■ DATA EXCERPTS:
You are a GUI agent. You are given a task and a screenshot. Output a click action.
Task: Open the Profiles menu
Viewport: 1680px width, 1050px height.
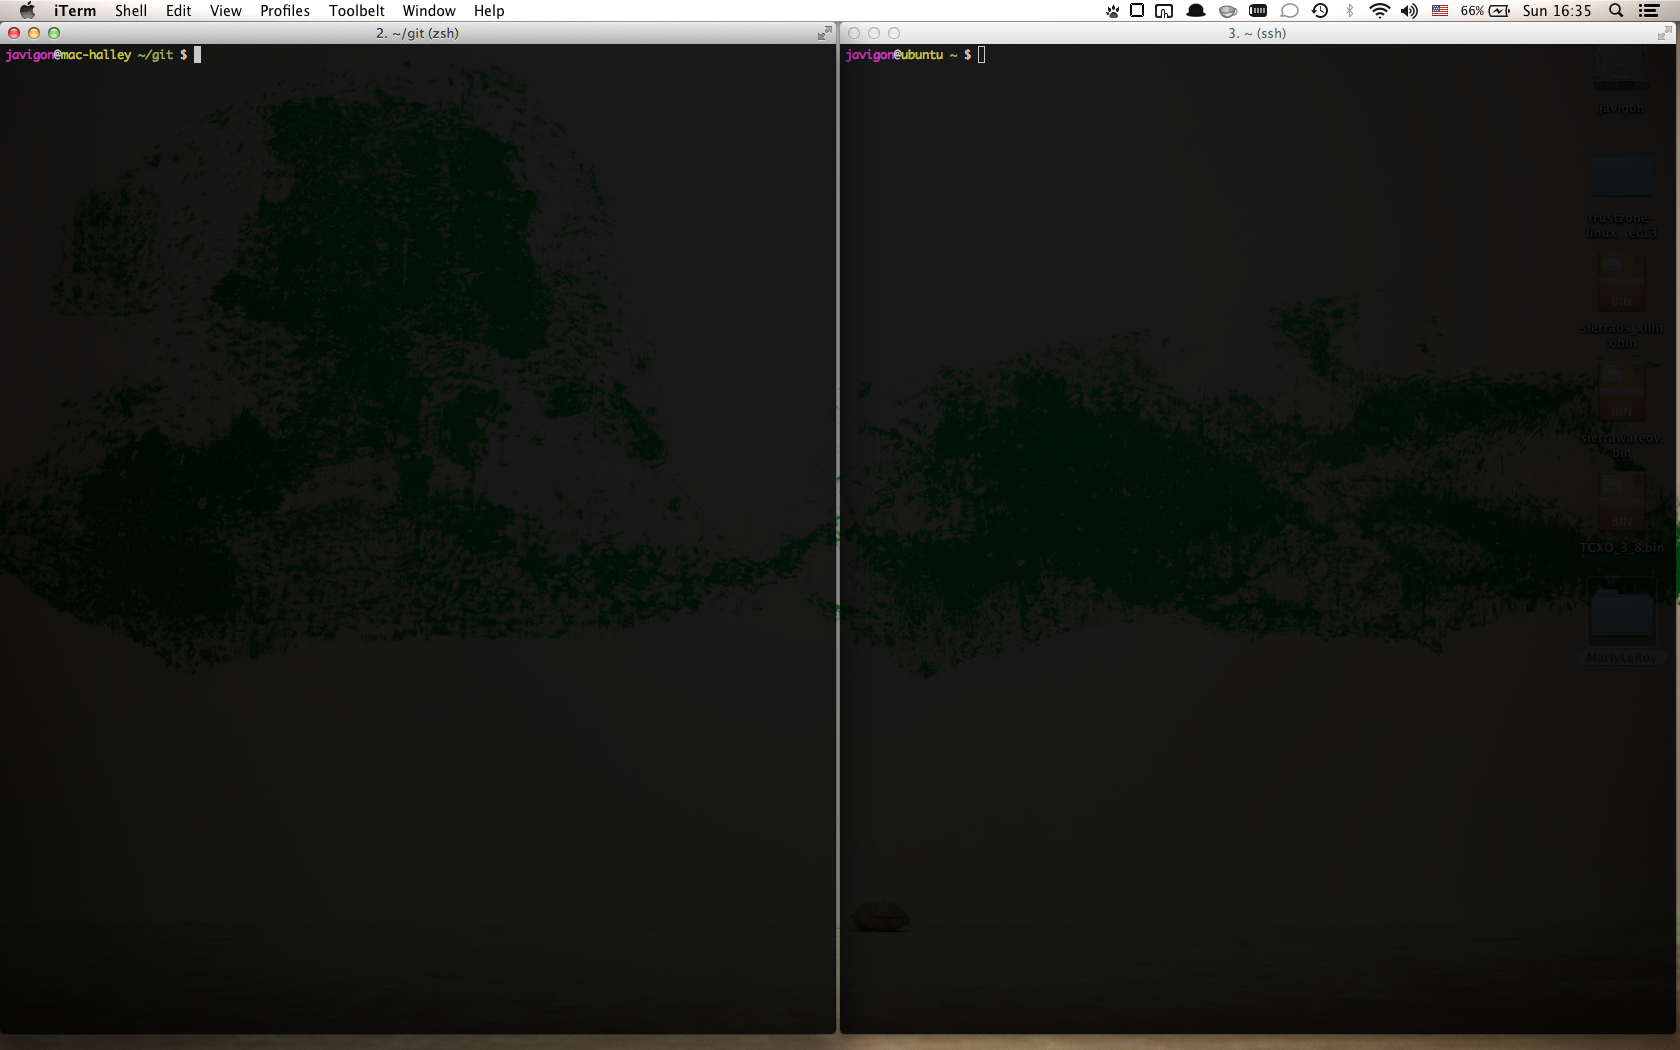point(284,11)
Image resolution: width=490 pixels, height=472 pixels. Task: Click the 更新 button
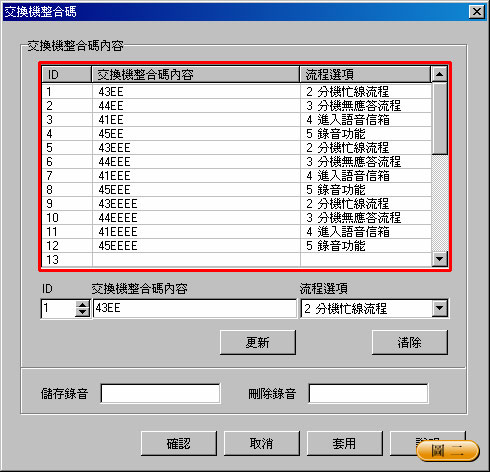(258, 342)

■ WORK TO BE COMPLETED: Please count the lines in the items above that contain the string "height" and give only that number.

■ SOLUTION BELOW: 2